Records from a data source:
Content starts

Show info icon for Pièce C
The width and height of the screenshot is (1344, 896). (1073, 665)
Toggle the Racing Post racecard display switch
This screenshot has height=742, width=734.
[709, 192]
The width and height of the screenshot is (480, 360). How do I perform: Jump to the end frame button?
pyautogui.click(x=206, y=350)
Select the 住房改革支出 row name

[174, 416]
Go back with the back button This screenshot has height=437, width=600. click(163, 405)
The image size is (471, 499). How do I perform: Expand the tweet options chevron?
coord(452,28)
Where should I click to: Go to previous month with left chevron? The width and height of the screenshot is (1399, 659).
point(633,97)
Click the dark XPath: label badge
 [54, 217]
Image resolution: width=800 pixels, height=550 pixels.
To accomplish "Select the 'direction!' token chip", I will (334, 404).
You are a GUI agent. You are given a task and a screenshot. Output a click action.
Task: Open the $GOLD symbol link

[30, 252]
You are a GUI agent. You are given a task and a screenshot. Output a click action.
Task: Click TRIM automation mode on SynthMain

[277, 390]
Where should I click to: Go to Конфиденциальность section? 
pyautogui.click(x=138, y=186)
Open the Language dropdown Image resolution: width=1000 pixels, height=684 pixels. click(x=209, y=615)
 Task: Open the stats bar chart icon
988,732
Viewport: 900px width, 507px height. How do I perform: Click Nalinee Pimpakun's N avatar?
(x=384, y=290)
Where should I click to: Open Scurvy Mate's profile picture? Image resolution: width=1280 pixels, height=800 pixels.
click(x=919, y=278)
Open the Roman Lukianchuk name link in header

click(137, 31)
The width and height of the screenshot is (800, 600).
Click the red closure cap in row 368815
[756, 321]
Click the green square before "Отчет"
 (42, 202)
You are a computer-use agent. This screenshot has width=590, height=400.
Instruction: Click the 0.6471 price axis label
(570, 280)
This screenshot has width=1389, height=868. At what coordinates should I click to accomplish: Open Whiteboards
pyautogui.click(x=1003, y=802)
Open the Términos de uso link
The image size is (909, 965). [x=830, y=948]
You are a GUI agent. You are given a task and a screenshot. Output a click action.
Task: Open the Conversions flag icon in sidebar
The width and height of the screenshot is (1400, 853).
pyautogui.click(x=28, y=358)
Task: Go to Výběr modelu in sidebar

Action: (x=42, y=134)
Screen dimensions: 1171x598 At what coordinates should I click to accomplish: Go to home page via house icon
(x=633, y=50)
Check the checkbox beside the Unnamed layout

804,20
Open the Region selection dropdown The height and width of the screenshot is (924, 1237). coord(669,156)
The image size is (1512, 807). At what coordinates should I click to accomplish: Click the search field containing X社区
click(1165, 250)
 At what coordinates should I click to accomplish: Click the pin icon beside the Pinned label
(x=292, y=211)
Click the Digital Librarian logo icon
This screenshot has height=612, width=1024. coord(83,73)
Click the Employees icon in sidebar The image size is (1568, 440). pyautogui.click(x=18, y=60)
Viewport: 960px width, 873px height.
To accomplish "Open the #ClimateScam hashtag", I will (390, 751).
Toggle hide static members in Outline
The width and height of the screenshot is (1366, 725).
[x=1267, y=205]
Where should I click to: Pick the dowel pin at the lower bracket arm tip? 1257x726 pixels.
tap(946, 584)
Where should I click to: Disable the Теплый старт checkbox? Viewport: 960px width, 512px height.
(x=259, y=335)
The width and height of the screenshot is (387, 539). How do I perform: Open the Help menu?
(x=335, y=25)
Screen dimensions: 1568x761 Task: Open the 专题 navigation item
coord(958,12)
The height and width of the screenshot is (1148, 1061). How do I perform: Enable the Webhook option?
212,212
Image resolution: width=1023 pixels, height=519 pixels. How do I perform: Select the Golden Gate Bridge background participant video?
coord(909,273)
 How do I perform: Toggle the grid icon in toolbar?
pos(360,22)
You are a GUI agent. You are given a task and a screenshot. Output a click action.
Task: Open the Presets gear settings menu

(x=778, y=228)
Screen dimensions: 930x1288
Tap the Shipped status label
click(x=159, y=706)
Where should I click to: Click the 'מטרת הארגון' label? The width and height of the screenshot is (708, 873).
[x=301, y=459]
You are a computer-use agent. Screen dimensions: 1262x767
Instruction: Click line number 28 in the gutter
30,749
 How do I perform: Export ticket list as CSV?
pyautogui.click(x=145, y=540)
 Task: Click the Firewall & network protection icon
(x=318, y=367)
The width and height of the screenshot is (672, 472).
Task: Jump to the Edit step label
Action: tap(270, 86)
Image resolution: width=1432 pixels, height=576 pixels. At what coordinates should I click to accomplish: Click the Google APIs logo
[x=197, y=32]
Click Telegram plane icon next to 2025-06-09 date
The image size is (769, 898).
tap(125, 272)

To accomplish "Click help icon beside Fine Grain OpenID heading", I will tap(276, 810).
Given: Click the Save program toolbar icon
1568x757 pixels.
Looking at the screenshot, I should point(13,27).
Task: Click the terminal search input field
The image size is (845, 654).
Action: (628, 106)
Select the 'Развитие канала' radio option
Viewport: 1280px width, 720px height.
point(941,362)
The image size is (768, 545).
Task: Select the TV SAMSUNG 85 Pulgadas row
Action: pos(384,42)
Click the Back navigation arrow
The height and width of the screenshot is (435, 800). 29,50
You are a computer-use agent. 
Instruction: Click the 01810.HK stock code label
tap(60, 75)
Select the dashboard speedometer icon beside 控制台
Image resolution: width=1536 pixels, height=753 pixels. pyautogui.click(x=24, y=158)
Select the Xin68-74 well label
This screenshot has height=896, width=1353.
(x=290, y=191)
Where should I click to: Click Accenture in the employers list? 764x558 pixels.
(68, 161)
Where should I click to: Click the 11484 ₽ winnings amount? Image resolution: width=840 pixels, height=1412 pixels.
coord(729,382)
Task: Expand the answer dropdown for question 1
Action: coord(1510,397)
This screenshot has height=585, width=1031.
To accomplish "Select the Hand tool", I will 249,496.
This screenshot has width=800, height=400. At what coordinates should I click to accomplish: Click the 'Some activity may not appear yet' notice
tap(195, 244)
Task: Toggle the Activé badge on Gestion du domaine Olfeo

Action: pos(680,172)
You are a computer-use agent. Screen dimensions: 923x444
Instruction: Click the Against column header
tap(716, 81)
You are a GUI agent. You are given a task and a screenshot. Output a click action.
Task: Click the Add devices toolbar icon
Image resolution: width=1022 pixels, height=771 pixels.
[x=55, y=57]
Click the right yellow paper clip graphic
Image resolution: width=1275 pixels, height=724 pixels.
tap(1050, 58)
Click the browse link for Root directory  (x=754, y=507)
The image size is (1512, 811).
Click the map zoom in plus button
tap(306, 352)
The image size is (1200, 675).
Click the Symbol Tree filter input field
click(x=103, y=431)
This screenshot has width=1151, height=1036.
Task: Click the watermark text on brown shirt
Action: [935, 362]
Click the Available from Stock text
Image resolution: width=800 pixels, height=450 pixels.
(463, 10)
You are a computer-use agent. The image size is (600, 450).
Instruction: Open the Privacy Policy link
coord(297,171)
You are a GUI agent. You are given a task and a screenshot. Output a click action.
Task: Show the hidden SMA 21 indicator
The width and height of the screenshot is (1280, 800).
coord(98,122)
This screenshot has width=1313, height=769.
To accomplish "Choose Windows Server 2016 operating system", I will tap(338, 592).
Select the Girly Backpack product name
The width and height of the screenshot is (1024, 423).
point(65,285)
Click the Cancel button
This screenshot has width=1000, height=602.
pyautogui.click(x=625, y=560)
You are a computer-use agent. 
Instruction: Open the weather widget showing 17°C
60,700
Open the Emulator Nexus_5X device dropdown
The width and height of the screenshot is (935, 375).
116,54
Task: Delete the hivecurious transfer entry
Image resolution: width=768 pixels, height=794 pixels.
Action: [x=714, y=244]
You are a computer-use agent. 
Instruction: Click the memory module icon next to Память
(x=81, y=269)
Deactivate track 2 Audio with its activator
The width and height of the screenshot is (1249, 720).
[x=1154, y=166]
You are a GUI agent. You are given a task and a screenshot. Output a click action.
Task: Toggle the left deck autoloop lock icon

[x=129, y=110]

Content ends

WHAT TO PRODUCE: Starting at the first line of the entries above, please extract each line up to and including the line with "Go back with", unchanged, and add nothing.

EXERCISE SOLUTION:
Show info icon for Pièce C
The width and height of the screenshot is (1344, 896). (1073, 665)
Toggle the Racing Post racecard display switch
This screenshot has height=742, width=734.
[709, 192]
The width and height of the screenshot is (480, 360). How do I perform: Jump to the end frame button?
pyautogui.click(x=206, y=350)
Select the 住房改革支出 row name

[174, 416]
Go back with the back button This screenshot has height=437, width=600. click(163, 405)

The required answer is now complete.